**Description of the task**
Leave the pictures out and print, word for word, the lines below from the one with "Given: Pick the ΝΟΜΙΚΗ ΚΑΛΥΨΗ chip" through the final line.
----
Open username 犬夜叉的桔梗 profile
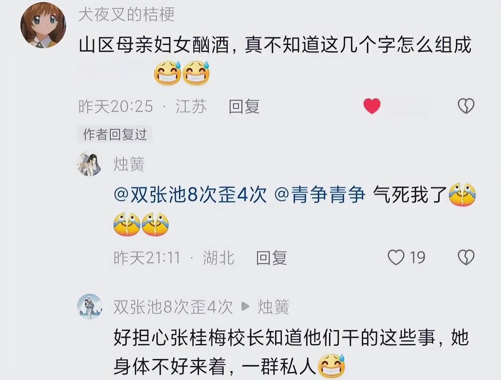coord(127,15)
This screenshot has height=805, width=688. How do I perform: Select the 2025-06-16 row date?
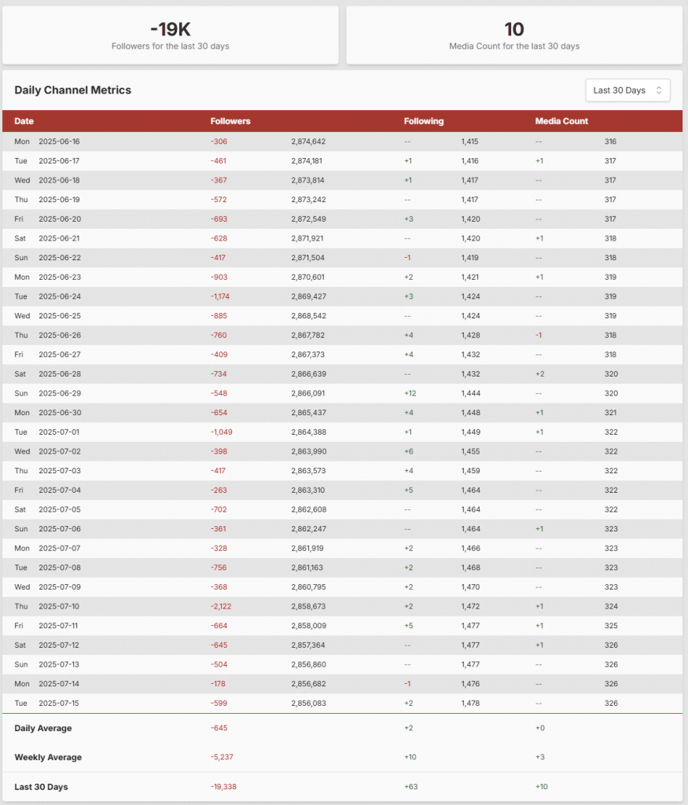59,142
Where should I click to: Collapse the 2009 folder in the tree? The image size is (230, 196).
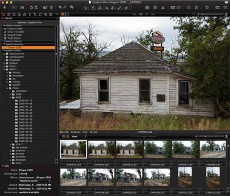coord(10,98)
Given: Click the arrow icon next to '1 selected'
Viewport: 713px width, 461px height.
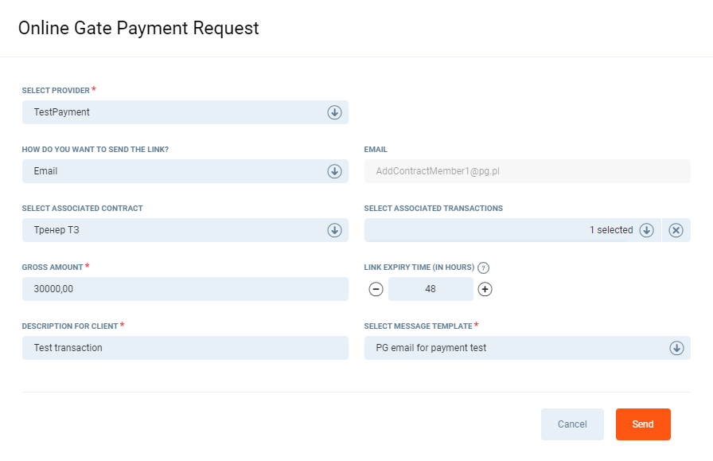Looking at the screenshot, I should click(x=647, y=230).
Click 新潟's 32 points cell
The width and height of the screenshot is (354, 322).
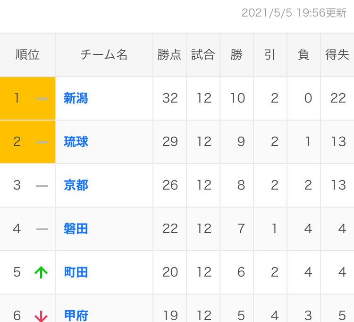(x=169, y=98)
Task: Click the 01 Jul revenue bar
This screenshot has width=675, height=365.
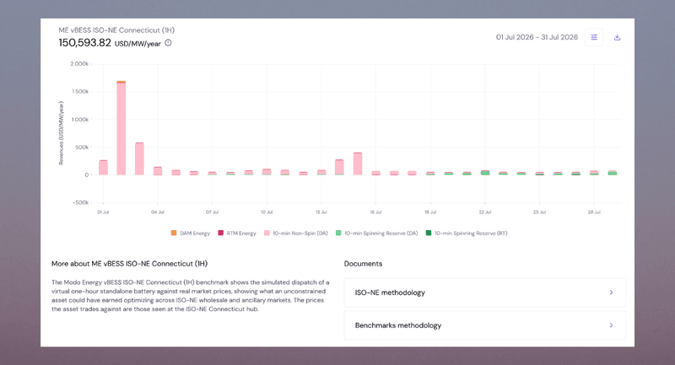Action: (103, 167)
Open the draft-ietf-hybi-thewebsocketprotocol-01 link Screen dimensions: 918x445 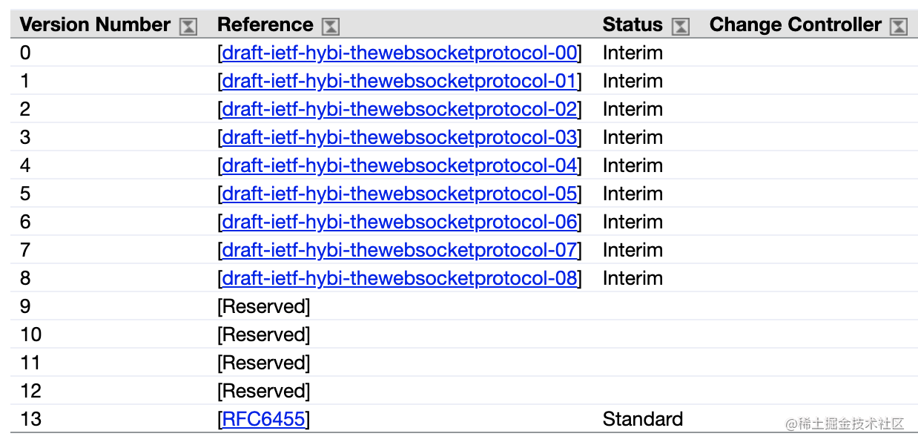tap(399, 81)
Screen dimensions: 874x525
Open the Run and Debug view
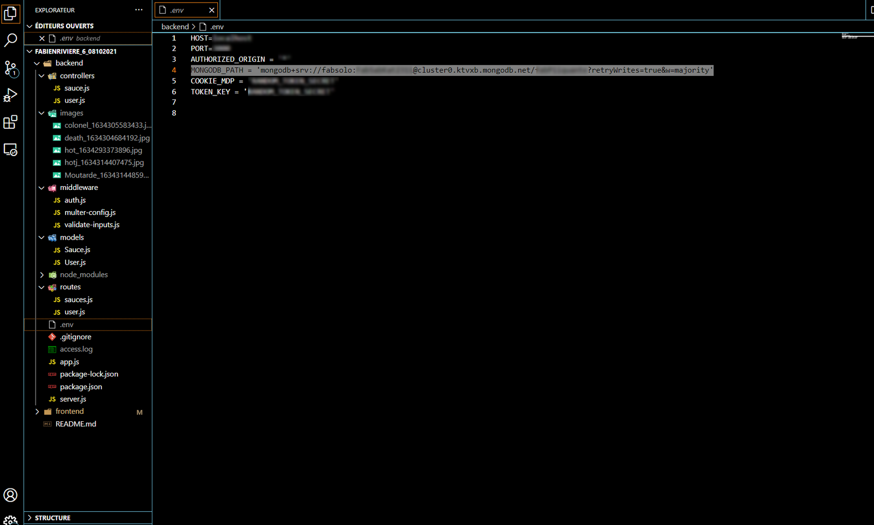[10, 95]
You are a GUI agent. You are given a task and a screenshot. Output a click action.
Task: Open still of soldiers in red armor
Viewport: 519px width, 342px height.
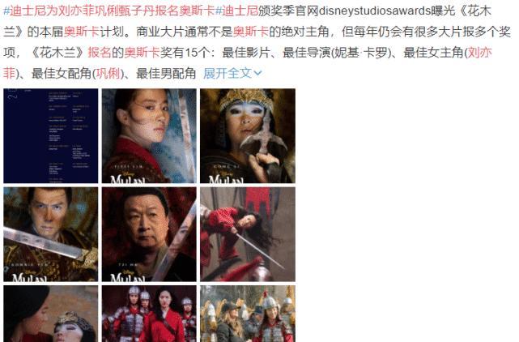click(x=149, y=314)

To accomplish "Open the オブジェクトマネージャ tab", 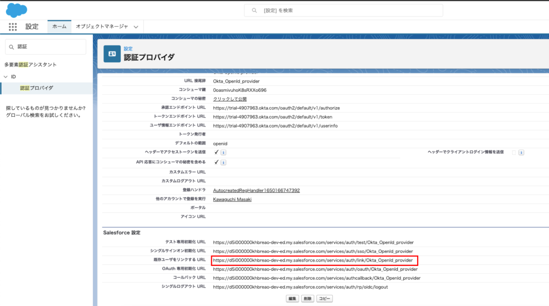I will [101, 27].

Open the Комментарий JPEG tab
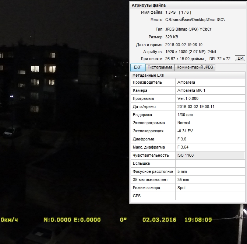point(194,67)
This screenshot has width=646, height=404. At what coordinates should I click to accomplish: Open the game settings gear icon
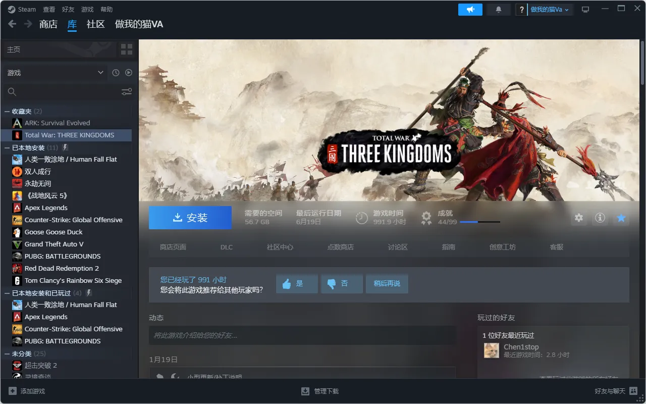coord(579,218)
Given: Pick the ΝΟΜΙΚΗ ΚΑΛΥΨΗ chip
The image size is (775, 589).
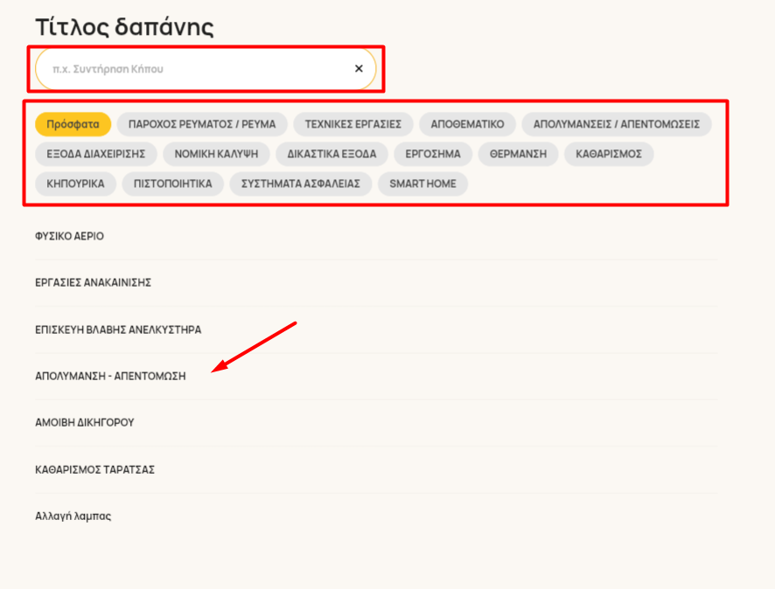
----
**Answer to this exercise**
Given: Pick the ΝΟΜΙΚΗ ΚΑΛΥΨΗ chip
The image size is (775, 589).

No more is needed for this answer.